Tuesday, 15 June 2004

I toughed it out with women's rugby team -and lived.

Stefanie Marsh

"CARNAGE" is how it was described. Last weekend, injuries resulting from the women's National Festival of Rugby earned the tournament the sobriquet the Battle of Lichfield.

Ankles were sprained and muscles were ruptured. A hip was dislocated and bones were broken. So numerous were the casualties from the two-day tournament that emergency services classified it as a "major incident".

At one stage ambulance teams had to mobilise helicopters because they had run out of vehicles.

In the words of one Staffordshire ambulance spokesman, Bob Lee: "The girls came from all over the country for the tournament, which was a knockout. And knockout was an appropriate choice of word."

There are now a record 8,000 women and girls playing rugby in 500 teams across Britain, with growth boosted by the England men winning the Rugby World Cup in Sydney.

Inevitably, a journalist had to get to the bottom of this success story. More inevitably still, only the weediest, most cowardly journalist would do. To paraphrase my thoughts as I made my way to meet some of the hardest women Britain: "You? You will be flattened."

And so it was that I found myself face to cauliflower ear with some of the nation's top women rugby players on Thursday evening.
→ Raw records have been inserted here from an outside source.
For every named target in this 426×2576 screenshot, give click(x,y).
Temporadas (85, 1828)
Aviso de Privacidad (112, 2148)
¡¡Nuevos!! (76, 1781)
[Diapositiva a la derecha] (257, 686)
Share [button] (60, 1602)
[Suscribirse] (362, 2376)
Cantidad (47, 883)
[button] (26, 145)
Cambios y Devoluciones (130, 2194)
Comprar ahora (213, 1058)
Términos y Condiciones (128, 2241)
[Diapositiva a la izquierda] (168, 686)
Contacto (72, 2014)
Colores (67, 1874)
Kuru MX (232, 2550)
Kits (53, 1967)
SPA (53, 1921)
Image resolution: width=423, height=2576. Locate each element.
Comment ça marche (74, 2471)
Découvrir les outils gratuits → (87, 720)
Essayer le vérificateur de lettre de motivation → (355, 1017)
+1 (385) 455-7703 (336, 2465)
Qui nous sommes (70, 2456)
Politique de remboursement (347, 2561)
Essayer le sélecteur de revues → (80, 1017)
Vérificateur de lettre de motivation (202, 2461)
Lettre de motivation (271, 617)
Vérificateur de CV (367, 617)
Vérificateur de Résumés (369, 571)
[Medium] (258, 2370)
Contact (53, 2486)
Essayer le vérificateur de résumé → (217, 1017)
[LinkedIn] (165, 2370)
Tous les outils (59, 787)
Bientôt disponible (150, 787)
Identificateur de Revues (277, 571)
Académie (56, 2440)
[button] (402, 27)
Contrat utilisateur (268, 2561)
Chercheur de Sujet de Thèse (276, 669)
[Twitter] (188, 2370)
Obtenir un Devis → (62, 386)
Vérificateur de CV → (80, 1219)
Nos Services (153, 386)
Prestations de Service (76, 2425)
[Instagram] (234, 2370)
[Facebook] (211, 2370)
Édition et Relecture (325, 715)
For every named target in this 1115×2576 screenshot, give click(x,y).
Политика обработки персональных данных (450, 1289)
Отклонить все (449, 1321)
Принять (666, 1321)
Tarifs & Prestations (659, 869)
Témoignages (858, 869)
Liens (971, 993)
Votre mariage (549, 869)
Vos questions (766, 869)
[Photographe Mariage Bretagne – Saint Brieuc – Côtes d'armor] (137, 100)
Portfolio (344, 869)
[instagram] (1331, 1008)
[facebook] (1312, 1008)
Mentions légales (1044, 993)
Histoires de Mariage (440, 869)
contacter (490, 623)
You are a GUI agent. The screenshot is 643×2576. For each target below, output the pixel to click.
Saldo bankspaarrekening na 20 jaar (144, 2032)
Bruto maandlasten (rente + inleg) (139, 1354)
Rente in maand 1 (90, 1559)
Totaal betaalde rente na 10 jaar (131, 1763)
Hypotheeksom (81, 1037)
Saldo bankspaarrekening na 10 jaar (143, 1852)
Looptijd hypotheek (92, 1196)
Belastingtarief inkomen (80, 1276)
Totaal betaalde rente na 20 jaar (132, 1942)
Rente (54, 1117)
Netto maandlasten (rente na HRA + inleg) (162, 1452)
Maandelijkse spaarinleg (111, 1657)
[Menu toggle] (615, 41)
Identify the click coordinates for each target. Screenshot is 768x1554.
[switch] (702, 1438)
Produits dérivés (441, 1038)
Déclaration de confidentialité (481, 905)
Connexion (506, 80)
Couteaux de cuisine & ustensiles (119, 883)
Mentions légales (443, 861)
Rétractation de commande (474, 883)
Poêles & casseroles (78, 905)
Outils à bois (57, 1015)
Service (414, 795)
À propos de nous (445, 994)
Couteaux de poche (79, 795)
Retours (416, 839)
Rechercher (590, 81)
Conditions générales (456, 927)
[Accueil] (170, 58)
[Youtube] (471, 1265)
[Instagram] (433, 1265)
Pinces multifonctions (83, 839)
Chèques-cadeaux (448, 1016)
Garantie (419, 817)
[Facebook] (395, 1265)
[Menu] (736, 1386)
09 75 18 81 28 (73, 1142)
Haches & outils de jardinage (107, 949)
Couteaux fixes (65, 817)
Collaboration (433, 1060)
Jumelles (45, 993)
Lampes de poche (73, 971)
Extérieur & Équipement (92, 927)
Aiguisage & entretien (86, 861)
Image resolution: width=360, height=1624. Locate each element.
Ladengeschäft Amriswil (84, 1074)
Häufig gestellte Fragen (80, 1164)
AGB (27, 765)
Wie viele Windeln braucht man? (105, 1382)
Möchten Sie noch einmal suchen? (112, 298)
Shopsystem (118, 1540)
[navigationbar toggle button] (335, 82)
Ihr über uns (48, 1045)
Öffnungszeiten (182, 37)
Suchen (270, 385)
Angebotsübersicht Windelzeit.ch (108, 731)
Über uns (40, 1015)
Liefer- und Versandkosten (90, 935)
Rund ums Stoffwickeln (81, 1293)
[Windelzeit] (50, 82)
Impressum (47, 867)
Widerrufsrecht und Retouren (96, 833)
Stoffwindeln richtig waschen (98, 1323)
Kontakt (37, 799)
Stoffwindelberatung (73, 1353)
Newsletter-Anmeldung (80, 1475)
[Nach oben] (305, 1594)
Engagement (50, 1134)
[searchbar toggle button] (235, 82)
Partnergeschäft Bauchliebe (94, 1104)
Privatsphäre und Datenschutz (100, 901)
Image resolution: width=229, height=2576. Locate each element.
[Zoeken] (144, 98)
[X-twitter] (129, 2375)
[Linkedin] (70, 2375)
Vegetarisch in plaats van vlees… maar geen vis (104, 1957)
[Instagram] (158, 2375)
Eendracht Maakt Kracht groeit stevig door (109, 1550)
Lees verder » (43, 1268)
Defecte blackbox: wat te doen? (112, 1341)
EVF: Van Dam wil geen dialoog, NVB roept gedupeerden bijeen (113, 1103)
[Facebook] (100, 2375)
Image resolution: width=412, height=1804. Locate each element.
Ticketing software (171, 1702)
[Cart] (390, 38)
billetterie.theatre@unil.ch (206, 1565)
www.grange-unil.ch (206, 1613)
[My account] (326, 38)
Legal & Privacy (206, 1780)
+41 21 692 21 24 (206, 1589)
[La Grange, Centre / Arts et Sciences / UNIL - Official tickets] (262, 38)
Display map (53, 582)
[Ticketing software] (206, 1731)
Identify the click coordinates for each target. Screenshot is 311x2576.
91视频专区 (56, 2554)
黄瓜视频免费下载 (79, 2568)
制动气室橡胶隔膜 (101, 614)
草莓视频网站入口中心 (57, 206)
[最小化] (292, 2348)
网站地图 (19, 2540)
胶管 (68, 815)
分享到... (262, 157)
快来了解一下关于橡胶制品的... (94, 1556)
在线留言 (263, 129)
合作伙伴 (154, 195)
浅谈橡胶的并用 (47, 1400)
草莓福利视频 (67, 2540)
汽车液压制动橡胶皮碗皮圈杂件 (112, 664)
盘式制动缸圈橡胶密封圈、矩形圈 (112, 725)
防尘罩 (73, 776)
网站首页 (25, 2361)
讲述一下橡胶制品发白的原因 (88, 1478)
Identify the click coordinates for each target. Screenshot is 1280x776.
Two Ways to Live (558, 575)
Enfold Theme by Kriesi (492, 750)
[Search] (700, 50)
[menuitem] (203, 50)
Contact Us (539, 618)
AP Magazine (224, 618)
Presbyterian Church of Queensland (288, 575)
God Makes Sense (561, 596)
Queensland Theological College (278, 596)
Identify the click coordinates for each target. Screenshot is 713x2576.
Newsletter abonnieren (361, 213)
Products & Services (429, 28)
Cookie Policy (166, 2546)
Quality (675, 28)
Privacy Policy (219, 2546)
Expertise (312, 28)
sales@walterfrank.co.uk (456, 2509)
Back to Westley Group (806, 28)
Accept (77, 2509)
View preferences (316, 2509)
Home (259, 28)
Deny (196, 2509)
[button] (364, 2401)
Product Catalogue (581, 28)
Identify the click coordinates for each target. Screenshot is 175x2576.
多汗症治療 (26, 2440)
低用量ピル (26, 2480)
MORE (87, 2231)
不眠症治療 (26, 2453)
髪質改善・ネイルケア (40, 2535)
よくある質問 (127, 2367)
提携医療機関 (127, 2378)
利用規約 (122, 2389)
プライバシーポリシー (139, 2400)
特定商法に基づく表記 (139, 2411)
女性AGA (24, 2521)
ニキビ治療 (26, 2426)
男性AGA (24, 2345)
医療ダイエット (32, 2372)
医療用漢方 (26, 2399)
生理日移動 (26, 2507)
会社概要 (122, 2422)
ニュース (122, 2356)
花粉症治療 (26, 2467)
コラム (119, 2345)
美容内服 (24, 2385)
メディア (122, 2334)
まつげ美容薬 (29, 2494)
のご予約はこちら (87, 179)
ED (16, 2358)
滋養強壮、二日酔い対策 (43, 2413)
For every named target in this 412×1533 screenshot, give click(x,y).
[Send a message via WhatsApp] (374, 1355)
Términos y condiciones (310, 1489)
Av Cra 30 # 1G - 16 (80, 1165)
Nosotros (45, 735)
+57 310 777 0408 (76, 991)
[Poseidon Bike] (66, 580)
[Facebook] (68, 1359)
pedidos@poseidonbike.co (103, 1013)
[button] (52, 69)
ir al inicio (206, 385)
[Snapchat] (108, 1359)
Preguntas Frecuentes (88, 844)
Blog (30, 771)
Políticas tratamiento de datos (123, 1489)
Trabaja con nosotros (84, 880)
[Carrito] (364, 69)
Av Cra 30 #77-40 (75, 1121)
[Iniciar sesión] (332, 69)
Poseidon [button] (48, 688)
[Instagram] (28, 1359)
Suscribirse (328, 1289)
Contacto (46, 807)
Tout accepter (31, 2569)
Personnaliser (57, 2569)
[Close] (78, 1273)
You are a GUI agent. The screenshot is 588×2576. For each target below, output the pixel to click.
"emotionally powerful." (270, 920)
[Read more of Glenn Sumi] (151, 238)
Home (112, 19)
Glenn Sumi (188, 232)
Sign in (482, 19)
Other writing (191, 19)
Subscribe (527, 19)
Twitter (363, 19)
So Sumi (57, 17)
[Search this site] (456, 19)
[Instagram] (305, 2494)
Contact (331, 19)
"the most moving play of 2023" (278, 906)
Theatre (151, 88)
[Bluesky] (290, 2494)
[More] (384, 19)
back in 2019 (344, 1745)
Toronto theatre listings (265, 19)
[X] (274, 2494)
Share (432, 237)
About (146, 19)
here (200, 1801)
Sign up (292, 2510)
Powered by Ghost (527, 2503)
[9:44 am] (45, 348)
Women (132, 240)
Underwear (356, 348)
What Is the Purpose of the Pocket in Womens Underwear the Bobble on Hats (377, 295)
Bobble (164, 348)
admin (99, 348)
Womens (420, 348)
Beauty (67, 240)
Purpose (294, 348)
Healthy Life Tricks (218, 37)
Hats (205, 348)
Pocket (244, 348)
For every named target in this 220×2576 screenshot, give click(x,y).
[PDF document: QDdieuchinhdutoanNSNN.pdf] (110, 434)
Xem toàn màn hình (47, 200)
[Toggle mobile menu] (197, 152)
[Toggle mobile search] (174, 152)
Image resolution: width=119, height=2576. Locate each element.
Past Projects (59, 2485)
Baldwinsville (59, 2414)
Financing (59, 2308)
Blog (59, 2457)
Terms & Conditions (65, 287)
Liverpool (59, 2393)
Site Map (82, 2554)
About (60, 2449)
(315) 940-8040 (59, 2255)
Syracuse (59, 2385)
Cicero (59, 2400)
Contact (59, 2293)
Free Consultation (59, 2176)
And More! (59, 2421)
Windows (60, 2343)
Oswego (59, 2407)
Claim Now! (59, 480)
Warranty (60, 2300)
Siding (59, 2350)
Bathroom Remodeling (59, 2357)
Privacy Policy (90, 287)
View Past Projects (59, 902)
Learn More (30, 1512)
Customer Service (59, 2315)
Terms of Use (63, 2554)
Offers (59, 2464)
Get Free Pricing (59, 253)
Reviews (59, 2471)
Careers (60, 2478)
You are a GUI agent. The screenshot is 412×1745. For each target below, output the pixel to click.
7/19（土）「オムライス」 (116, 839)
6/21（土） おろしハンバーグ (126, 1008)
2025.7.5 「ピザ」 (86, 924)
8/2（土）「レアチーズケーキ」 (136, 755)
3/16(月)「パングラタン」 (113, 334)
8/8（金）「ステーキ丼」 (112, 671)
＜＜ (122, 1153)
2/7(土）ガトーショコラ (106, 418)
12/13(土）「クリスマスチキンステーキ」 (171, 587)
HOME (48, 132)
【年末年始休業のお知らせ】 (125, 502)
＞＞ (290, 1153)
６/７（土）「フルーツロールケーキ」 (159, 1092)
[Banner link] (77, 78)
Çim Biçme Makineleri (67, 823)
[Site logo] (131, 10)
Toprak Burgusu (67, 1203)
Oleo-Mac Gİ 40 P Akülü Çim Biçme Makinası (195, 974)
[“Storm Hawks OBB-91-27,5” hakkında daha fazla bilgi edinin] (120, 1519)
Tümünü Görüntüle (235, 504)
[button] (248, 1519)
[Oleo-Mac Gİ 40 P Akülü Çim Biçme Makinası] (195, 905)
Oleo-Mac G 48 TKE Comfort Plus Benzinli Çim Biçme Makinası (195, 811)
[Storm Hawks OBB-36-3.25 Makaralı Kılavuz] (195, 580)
Wasps, the favourites to win the women's Rugby world National Cup next Sunday, had agreed to interrupt their training to show this sports-shy ingenue in oversized shorts the ropes. Their mantra: "Rugby is a contact sport, not a violent sport."

I must admit to not really believing that last bit, having read about Susie Appleby's incredible bravery during a trial match in Loughborough.

In the course of the game, the scrum half with the England women's rugby union received a nasty gash on her face.

She was given two options: either have the stitches across her cheek under anaesthetic and quit the game or have the doctor sew her face together without a painkiller. She went for the "live embroidery" option.

Despite my expectations, this gathering of the country's finest women's team did not resemble the inside of an accident and emergency department.

Talk of the "dangers of the sport" were dismissed with a snort or a wave of the hand -no broken fingers in evidence. Though it is claimed by its practitioners that women's rugby is Britain's fastest-growing sport, coverage of the game is often unfairly confined to hand-wringing pieces about its violence, many of the Wasps complained. A case in point is Norman Wells, the director of Family and Youth Concern, who said this week that "girls just aren't made for playing rugby".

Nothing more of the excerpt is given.